Josefina Serrador Marí (March 2, 1913 – May 24, 1964), better known as Pepita Serrador, was an Argentine film actress of the Golden Age of Argentine cinema. She was married to the actor Narciso Ibáñez Menta, and the mother of the film director Narciso Ibáñez Serrador. She divorced her husband in 1947.

== Biography ==

In Buenos Aires she married in 1934 the Spanish actor Narciso Ibáñez Menta, with whom he had a son, Narciso Ibáñez Serrador, director of television programs.

As for his personal and family life, in 1940 he separated and later joined the Argentine comic actor known as Ali Salem de Baraja. Sister of the actors Esteban, Teresa and Juan Serrador. He also had another sister, Nora. First obtained some successes with works that later would become classics like Bodas de sangre, La salvaje or some time later Approved in innocence written by his son "Chicho", under the pseudonym Luis Peñafiel. He made great roles in films such as Women who work and Girls who study.
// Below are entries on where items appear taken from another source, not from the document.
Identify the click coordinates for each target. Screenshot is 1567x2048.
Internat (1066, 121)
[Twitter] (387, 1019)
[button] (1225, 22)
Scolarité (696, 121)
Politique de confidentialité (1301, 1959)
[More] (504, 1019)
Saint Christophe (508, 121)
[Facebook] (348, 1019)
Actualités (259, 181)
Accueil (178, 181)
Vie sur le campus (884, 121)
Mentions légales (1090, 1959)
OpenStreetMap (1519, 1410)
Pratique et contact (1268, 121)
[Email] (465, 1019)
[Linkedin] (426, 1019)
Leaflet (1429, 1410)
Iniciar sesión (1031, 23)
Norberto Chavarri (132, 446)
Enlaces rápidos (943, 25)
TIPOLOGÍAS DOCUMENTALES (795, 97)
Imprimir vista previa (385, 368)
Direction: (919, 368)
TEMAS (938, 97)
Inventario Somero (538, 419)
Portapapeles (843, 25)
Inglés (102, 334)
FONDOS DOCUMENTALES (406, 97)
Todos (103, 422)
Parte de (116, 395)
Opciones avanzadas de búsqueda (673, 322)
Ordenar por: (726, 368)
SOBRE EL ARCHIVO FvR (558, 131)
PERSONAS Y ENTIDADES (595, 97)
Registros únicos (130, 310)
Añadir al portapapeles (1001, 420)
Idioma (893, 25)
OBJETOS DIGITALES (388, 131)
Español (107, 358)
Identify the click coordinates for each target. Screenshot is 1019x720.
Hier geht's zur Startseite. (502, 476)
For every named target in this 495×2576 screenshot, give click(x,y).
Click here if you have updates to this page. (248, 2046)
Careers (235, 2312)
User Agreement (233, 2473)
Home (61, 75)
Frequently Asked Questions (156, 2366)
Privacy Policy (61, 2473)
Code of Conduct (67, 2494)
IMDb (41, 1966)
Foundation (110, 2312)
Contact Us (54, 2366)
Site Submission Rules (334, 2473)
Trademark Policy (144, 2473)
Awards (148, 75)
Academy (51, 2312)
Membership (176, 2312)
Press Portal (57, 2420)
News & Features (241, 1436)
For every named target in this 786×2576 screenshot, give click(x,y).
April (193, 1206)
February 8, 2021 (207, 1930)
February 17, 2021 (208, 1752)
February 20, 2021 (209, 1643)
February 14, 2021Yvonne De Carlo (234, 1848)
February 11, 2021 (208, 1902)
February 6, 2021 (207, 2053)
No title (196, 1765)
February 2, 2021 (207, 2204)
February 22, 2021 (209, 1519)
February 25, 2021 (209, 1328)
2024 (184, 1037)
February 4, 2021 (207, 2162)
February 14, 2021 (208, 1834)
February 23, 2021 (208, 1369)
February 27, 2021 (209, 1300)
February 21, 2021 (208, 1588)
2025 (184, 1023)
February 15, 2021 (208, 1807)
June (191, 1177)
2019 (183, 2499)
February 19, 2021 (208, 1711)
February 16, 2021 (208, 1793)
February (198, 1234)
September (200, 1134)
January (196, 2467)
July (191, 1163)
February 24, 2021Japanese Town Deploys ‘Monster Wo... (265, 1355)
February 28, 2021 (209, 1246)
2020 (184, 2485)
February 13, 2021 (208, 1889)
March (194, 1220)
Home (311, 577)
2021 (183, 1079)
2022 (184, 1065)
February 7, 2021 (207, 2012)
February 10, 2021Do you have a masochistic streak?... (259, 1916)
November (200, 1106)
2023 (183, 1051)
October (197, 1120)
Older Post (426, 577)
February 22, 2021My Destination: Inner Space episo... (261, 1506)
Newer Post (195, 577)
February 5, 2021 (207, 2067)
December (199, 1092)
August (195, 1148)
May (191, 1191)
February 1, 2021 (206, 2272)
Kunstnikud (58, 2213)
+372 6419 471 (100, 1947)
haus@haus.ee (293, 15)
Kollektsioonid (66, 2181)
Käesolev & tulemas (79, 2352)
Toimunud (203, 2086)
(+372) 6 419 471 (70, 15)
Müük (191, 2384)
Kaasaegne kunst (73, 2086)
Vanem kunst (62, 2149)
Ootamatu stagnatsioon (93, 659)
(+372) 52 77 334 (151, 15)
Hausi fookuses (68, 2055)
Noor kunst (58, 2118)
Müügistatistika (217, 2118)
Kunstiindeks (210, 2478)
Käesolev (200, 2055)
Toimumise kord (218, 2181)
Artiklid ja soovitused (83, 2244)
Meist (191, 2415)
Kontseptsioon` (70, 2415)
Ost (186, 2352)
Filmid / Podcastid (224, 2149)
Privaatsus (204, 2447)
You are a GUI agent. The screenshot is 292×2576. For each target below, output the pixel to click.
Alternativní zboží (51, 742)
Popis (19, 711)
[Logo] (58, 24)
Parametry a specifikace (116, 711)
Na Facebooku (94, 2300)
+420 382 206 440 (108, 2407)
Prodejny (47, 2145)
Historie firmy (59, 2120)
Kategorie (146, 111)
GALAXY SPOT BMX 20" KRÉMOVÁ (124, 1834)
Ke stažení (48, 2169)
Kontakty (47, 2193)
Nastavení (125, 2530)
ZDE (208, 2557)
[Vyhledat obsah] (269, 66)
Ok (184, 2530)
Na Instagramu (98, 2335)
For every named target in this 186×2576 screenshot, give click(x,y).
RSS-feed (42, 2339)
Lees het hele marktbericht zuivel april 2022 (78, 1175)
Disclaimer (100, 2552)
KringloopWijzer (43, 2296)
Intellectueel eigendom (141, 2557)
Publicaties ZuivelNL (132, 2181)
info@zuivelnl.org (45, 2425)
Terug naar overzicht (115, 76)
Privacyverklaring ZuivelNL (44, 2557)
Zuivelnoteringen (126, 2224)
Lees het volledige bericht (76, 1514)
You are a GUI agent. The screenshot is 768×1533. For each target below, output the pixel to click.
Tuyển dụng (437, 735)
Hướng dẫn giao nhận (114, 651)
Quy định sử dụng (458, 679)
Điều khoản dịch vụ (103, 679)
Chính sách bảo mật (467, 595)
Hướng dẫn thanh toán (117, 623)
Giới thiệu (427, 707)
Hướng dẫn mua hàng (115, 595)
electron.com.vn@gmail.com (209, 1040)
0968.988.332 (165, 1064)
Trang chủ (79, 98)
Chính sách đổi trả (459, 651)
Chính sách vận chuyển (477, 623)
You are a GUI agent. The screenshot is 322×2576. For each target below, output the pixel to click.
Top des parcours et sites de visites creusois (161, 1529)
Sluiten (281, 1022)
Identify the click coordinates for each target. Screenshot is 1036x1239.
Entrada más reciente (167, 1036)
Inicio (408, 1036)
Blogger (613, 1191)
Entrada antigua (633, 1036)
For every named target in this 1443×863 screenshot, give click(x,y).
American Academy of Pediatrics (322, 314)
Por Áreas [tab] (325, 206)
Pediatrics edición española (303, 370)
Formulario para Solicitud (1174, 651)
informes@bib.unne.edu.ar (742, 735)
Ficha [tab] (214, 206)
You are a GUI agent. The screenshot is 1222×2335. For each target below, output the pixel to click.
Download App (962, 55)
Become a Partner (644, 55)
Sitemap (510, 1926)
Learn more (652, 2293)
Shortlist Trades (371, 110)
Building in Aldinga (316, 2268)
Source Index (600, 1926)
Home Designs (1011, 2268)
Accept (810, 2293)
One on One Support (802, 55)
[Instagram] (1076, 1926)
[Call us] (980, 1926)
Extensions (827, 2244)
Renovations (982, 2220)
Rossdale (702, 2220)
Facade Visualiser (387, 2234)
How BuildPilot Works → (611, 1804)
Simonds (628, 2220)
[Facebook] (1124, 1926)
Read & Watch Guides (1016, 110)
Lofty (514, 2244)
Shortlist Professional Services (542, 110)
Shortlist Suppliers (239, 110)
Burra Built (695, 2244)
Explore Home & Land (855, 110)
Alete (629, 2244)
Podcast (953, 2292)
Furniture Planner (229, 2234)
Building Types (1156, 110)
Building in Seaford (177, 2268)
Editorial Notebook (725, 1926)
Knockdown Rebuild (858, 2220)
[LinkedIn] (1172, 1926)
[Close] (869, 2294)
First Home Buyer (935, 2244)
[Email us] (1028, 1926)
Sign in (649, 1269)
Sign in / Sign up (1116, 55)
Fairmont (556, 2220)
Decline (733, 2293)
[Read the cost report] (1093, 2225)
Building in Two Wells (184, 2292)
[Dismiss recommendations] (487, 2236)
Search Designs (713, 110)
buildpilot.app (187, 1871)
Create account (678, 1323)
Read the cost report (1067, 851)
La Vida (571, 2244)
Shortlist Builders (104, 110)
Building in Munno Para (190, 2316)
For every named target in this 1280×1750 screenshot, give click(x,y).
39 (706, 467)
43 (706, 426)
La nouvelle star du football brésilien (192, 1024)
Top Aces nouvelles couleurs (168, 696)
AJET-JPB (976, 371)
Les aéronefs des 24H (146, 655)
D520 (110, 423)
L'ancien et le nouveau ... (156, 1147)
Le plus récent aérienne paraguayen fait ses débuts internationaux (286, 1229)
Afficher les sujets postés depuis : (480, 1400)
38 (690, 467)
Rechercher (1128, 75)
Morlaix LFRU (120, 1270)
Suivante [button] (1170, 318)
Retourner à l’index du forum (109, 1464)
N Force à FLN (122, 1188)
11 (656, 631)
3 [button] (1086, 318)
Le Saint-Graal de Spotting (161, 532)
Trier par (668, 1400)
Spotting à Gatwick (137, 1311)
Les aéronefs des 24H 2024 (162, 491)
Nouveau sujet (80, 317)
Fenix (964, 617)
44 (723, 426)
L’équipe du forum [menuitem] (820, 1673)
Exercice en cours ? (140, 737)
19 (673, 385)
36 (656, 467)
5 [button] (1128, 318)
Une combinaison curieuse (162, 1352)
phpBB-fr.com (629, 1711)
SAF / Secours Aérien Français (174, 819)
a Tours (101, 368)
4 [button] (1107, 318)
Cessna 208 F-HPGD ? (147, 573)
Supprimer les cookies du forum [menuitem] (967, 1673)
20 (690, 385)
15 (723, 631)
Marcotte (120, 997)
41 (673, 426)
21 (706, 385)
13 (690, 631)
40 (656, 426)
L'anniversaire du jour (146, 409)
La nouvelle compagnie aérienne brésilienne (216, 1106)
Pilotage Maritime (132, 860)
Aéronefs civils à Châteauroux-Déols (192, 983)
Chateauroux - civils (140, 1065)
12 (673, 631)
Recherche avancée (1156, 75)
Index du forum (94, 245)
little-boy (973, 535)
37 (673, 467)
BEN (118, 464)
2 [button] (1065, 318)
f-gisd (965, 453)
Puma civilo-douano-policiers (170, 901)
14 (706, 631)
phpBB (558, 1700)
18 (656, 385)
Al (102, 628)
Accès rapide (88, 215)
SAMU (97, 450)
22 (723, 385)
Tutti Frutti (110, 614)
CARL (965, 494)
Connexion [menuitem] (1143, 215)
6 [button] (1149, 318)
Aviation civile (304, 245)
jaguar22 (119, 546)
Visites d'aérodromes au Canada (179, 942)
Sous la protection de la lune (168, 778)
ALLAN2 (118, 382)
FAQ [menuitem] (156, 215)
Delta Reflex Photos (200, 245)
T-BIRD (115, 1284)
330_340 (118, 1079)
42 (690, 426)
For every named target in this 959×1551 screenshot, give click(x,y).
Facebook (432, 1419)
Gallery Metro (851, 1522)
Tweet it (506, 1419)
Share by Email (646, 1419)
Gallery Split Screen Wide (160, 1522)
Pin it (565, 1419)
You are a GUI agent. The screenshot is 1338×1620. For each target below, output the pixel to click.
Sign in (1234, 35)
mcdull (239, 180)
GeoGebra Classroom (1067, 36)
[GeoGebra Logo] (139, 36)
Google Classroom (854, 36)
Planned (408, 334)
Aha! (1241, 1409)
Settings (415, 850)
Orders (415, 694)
She died at 51 years old victim of cancer. She expressed as a last wish, her desire to be buried in Granada, where her remains rest in the San José Cemetery.

==Filmography==

| Year | Title | Role | Notes |
|---|---|---|---|
| 1924 | La trepadora |  |  |
| 1938 | Women Who Work | Luisa |  |
| 1939 | Una mujer de la calle |  |  |
| 1939 | Muchachas que estudian | Ana Del Valle |  |
| 1939 | Frente a la vida |  |  |
| 1940 | La luz de un fósforo | Graciela |  |
| 1941 | Embrujo |  |  |
| 1941 | Amor |  |  |
| 1942 | The Kids Grow Up |  |  |
| 1942 | The Road of the Llamas |  |  |
| 1943 | Punto negro |  |  |
| 1943 | Oro en la mano |  |  |
| 1944 | El camino de las llamas |  |  |
| 1947 | Five Faces of Woman | Ivonne Parker |  |
| 1958 | Muchachas en vacaciones | Miss Alicia Stanton |  |
| 1958 | La muralla | Matilde |  |
| 1960 | Tu marido nos engaña |  |  |
| 1960 | The Whole Year is Christmas | Señora Echagüe | (segment "El hermano"), (final film role) |

==Bibliography==
- Antonio Lazaro-Reboll. Spanish Horror Film. Edinburgh University Press, 2012.